(Stored data entries)
--- START ---
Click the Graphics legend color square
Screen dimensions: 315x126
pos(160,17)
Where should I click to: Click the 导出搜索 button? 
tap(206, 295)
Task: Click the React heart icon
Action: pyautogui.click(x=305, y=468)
--- END ---
Please output only the lines from the one holding "Screen dimensions: 315x126" to the end of the records, first and last included, exactly as they appear.

Screen dimensions: 315x126
pos(160,17)
Where should I click to: Click the 导出搜索 button? 
tap(206, 295)
Task: Click the React heart icon
Action: pyautogui.click(x=305, y=468)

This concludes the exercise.